基于单细胞转录组测序的川崎病 B 细胞发育功能障碍的机制。

The mechanism underlying B-cell developmental dysfunction in Kawasaki disease based on single-cell transcriptomic sequencing.

机构信息

Department of Cardiology, Shanghai Children's Hospital, School of Medicine, Shanghai Jiao Tong University, Shanghai, China.

Shanghai Institute of Nutrition and Health, University of Chinese Academy of Sciences, Chinese Academy of Sciences, Shanghai, China.

出版信息

Front Immunol. 2024 Oct 23;15:1438640. doi: 10.3389/fimmu.2024.1438640. eCollection 2024.

DOI:10.3389/fimmu.2024.1438640

PMID:39507528

原文链接:https://pmc.ncbi.nlm.nih.gov/articles/PMC11537935/

Abstract

BACKGROUND

Kawasaki disease (KD) is an acute systemic vasculitis that can lead to acquired heart disease in children mostly from in developed countries.
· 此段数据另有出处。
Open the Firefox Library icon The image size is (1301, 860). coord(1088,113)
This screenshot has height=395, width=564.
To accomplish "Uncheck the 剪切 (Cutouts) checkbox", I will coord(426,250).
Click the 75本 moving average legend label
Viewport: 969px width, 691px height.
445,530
The previous research showed that B cells in KD patients underwent a profound change in both the cell numbers and types after intravenous immunoglobulin (IVIG) therapy.

METHODS

We performed the single-cell RNA-sequencing for the peripheral blood mononuclear cells (PBMCs) from three febrile patients and three KD patients to investigate the possible mechanism underlying B cell developmental dysfunction in KD. The pseudo-time analysis was employed to study the developmental trajectories of the PBMCs in febrile control and KD patients.

RESULTS

Overall single-cell expression profiles show that the biological processes of immunity, B cell activation pathway and their related biological entities are repressed in KD patients before IVIG treatment compared to febrile patient and KD patients after IVIG treatment. The differentially expressed gene analyses further demonstrate that B cell signaling pathway is downregulated in B cells and plasma blast cells of KD patients before treatment while cell cycle genes and MYC gene are upregulated in dendritic cells (DCs) and hematopoietic stem and progenitor cells (HSPCs) of KD patients before treatment. The biological process of immune response is upregulated in the HSPCs of KD patients before treatment in our dataset while the biological process of inflammatory response is upregulated in the HSPCs of KD patients before treatment in GSE168732 dataset. Single-cell trajectory analyses demonstrate that KD patients before treatment have a shortened developmental path in which B cells and T cells are failed to differentiate into separate lineages. HSPD1 and HSPE1 genes show an elevated expression level in the early cell development stage of KD patients before treatment accompanied with the repression of MYC, SPI1, MT2A and UBE2C genes. Our analyses of all B cells from KD patients before treatment show most of B cells are arrested in a transitional state with an ill developmental path compared with febrile patients and KD patients after treatment.

CONCLUSION

Our results indicate that the immune premature HSPCs accompanied with the abnormal expression dynamics of cell cycle and SPI1 genes are the mechanism underlying B cell developmental dysfunction in KD patients.

摘要

背景

川崎病（KD）是一种急性全身性血管炎，主要发生在发达国家的儿童中，可导致后天性心脏病。先前的研究表明，KD 患者在接受静脉注射免疫球蛋白（IVIG）治疗后，B 细胞在细胞数量和类型上发生了深刻变化。

方法

我们对 3 名发热患者和 3 名 KD 患者的外周血单个核细胞（PBMCs）进行了单细胞 RNA 测序，以研究 KD 患者 B 细胞发育功能障碍的可能机制。我们采用拟时分析研究了发热对照组和 KD 患者 PBMCs 的发育轨迹。

结果

总体单细胞表达谱显示，与发热患者和 IVIG 治疗后的 KD 患者相比，IVIG 治疗前 KD 患者的免疫、B 细胞激活途径及其相关生物实体的生物学过程受到抑制。差异表达基因分析进一步表明，治疗前 KD 患者的 B 细胞信号通路下调，浆母细胞中 B 细胞信号通路下调，而治疗前 KD 患者的树突状细胞（DC）和造血干/祖细胞（HSPC）中的细胞周期基因和 MYC 基因上调。在我们的数据集，治疗前 KD 患者的 HSPC 中免疫反应的生物学过程上调，而在 GSE168732 数据集，治疗前 KD 患者的 HSPC 中炎症反应的生物学过程上调。单细胞轨迹分析表明，治疗前 KD 患者的发育路径缩短，B 细胞和 T 细胞未能分化为不同的谱系。KD 患者治疗前早期细胞发育阶段 HSPD1 和 HSPE1 基因表达水平升高，同时 MYC、SPI1、MT2A 和 UBE2C 基因受到抑制。我们对治疗前 KD 患者的所有 B 细胞进行的分析表明，与发热患者和 IVIG 治疗后的 KD 患者相比，大多数 B 细胞处于过渡状态，发育路径异常。